**Action item:**
Write every entry out again, unchanged.

==========

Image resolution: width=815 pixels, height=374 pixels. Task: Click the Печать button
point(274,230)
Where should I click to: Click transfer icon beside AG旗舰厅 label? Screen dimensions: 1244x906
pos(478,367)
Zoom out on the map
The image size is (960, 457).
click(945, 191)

==========

**Written response:**
Image resolution: width=815 pixels, height=374 pixels. Task: Click the Печать button
point(274,230)
Where should I click to: Click transfer icon beside AG旗舰厅 label? Screen dimensions: 1244x906
pos(478,367)
Zoom out on the map
The image size is (960, 457).
click(945, 191)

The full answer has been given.